• [Exercise]:
Please list each line in the records below that contains the word "Select".

• [Supplied entries]:
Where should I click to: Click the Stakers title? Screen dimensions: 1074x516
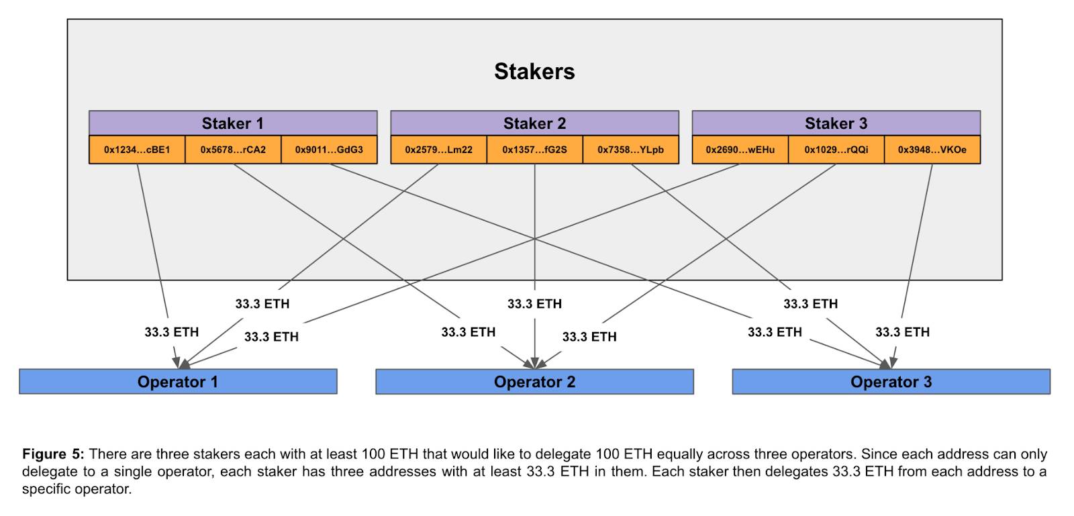534,71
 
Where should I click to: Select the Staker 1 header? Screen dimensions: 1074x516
233,123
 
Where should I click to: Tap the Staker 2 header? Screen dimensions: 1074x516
534,123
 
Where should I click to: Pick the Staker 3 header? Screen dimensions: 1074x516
836,123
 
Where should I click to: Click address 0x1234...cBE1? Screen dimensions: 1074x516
137,150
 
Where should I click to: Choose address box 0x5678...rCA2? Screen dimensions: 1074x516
233,150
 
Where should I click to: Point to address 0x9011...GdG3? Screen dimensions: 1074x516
329,150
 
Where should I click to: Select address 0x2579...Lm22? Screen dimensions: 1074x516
439,150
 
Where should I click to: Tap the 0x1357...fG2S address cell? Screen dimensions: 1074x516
534,150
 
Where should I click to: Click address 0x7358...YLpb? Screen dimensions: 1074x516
630,150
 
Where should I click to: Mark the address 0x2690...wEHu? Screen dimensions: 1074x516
740,150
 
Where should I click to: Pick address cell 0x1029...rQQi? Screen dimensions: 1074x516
836,150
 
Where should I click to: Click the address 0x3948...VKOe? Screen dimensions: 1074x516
932,150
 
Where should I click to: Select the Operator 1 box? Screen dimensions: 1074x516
178,382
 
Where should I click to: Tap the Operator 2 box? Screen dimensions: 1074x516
534,382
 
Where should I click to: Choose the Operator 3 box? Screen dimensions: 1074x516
891,382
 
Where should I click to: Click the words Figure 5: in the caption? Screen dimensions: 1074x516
53,454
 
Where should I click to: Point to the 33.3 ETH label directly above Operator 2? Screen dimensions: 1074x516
534,304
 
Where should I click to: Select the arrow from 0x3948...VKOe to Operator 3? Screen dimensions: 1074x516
912,266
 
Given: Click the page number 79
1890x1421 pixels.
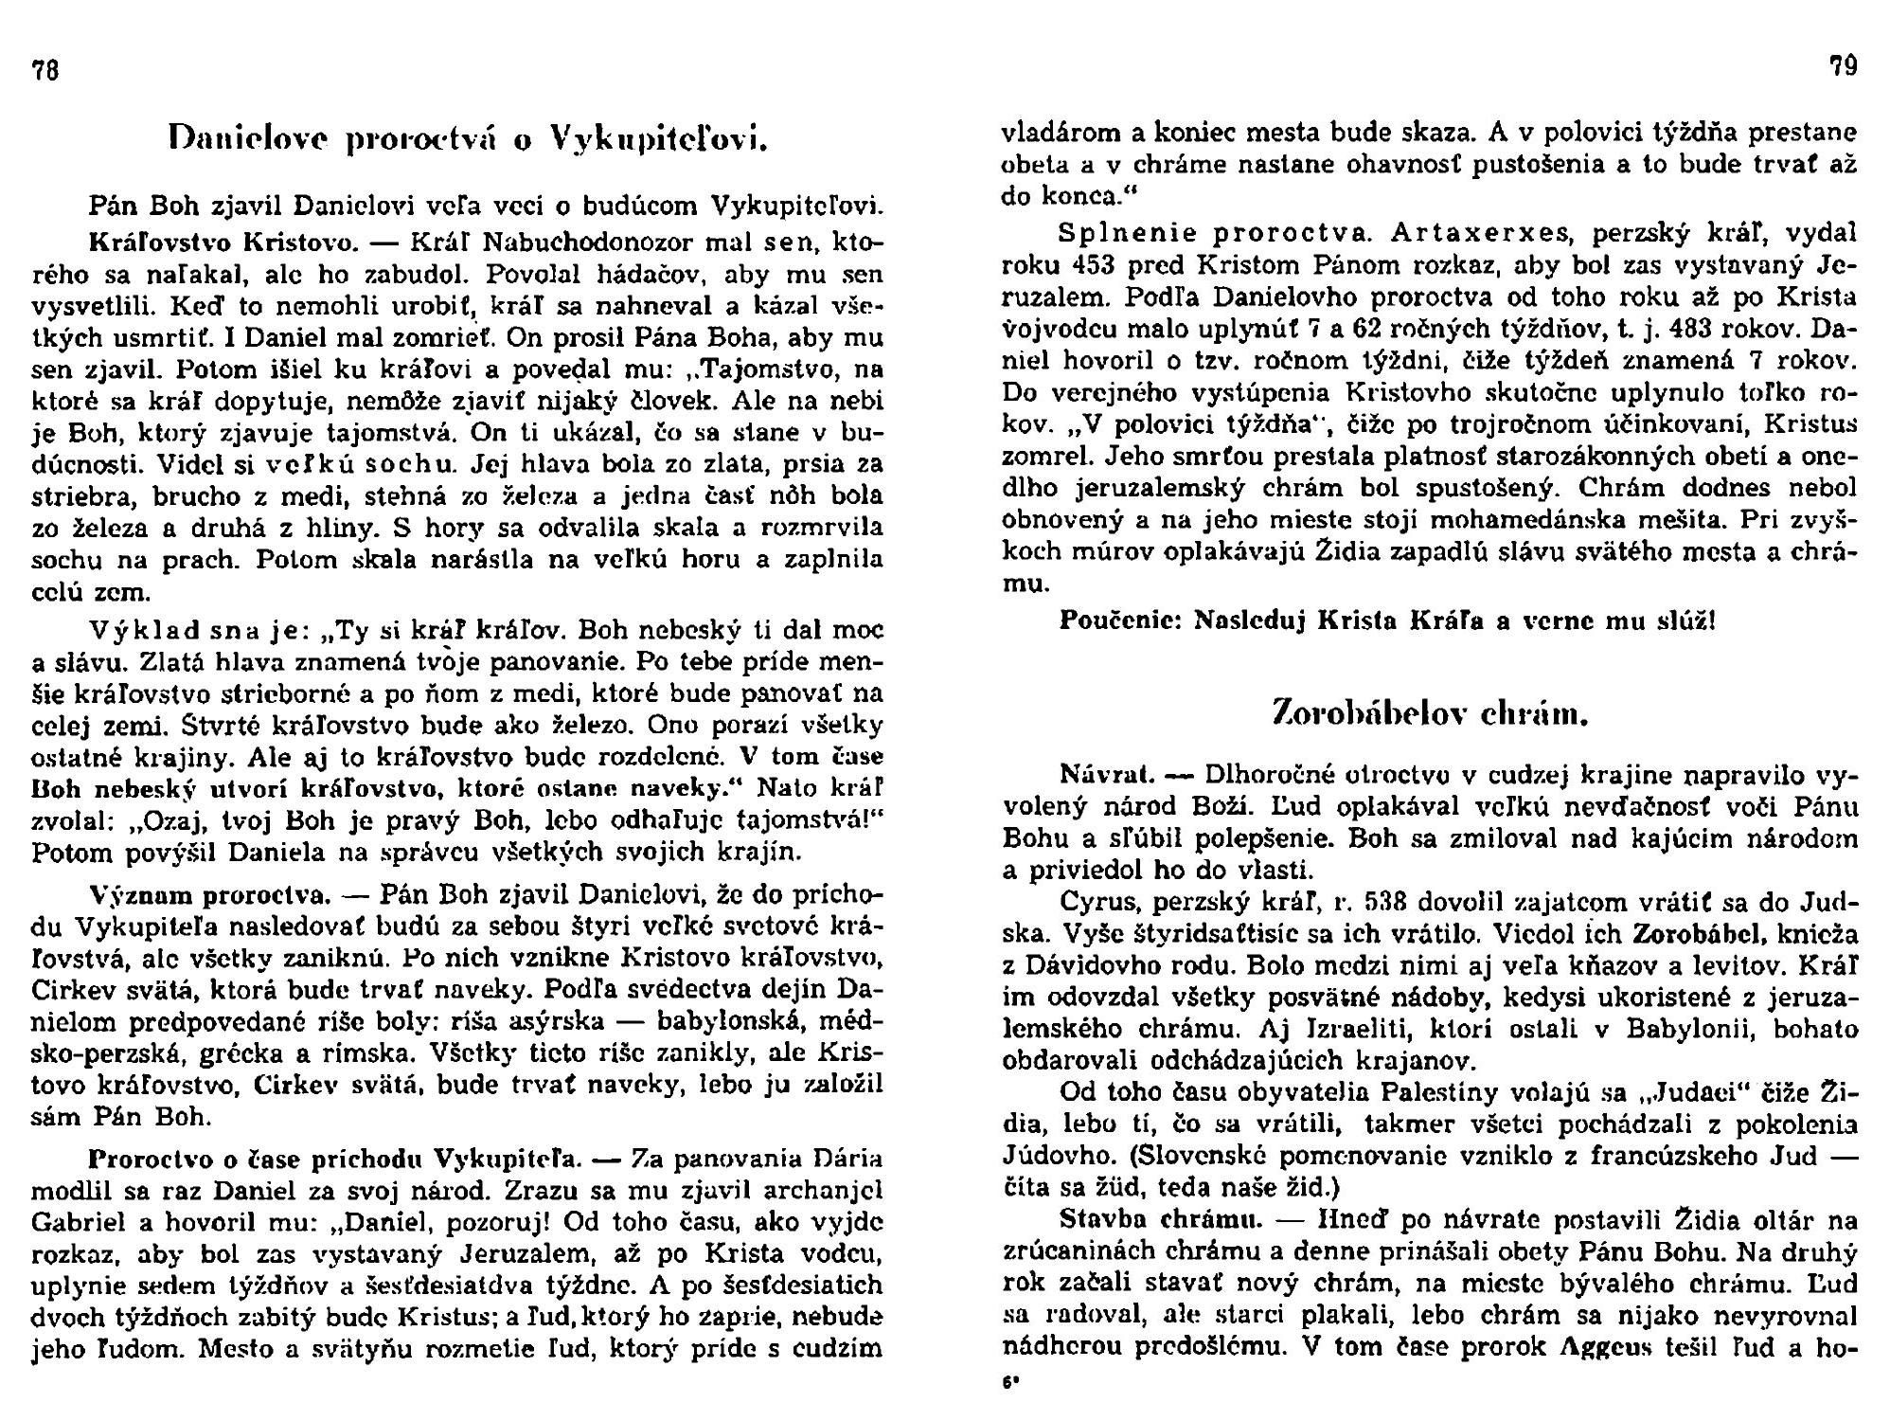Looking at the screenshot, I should (x=1843, y=67).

• [Output for this exercise]:
Where should I click to: Select the Staker 1 header? Screen dimensions: 1074x516
Where should I click to: Select address 0x2579...Lm22? Screen dimensions: 1074x516
Where should I click to: Select the Operator 1 box? Screen dimensions: 1074x516
Where should I click to: Select the arrow from 0x3948...VKOe to Operator 3? Screen dimensions: 1074x516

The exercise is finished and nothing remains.